Suppose that $n=x^2$ is a perfect square with an even number of base-10 digits. Assume that when n is written backwards, you get another perfect square $y^2$. Prove that 121|n. (Use the mod 11 divisibility test, and the fact that -1 is a quadratic non-residue mod 11.)
I know by using the mod 11 divisibility test (where you add and subtract alternating digits) that $x^2 \equiv -y^2$ (mod 11). I believe, also, that since $x^2$ is a quadratic residue mod 11 and $-y^2$ is a quadratic non-residue mod 11, by the properties of Legendre symbols it can't be true that $gcd(x^2,11)=gcd(y^2,11)=1$, so 11 divides $x^2$ and $y^2$. But after that, I'm stuck, and I don't know how to get to the conclusion that 121|n. Help, please?
Answer
as you said, It is easy to see that if $n$ has an even number of digits then the number obtained when reversing the digits is congruent to $-n\bmod 11$.

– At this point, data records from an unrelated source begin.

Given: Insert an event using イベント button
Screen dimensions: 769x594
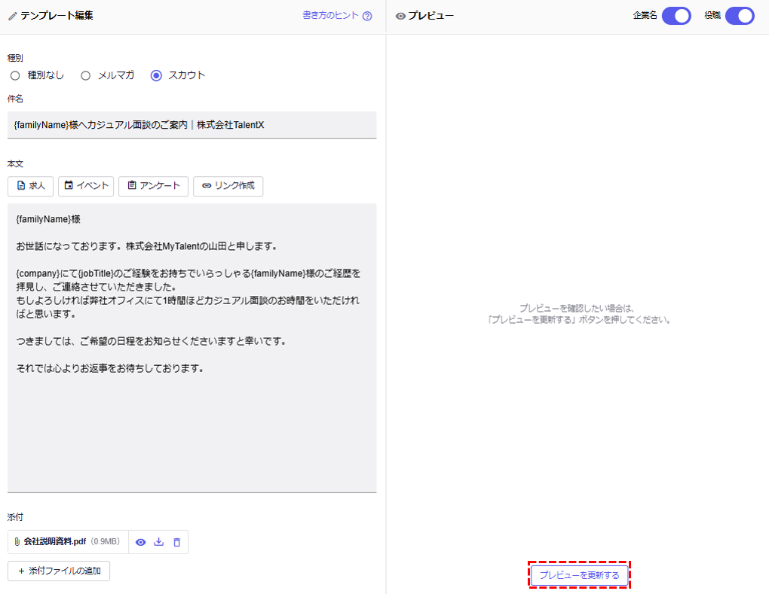Looking at the screenshot, I should click(x=86, y=186).
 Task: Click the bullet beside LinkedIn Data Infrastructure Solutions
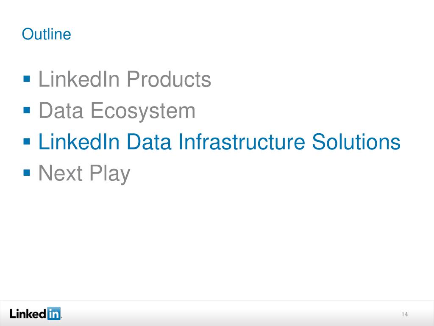[27, 141]
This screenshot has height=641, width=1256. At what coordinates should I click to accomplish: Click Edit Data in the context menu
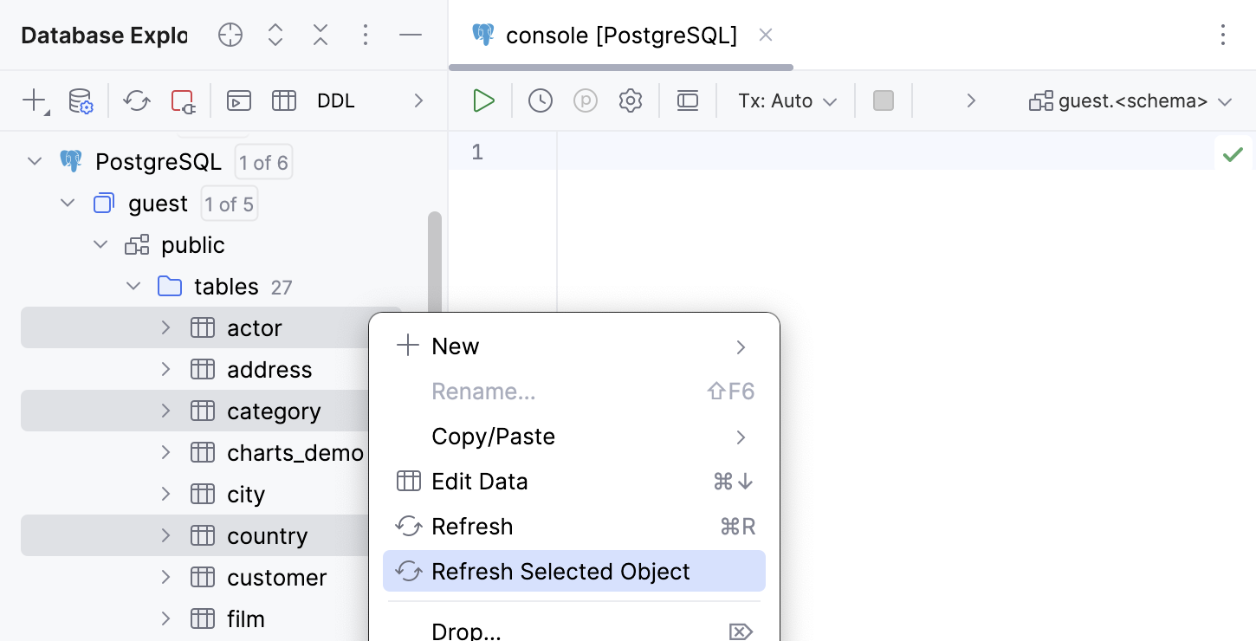(x=479, y=481)
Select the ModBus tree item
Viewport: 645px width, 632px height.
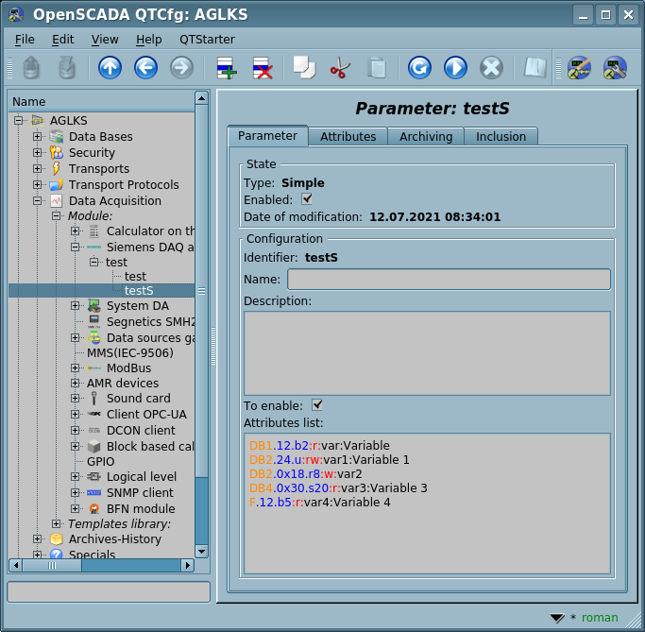click(x=128, y=368)
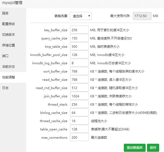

Therefore $n$ and $-n$ are quadratic residues. Suppose $n$ is not $0\bmod 11$. Now use the fact the quadratic residues form a subgroup of the multiplicative group $\mathbb Z_{11}^*$. So $n^{-1}$ is a quadratic residue, and subsequently $n^{-1}(-n)\equiv -1$ is a quadratic residue $\bmod 11$. This is a contradiction, the quadratic residues $\bmod 11$ are $0,1,4,9,5,3$.
We conclude $n\equiv 0 \bmod 11$. So $11|n$, and since $n$ is a square $11^2|n$ (since $11$ is a prime).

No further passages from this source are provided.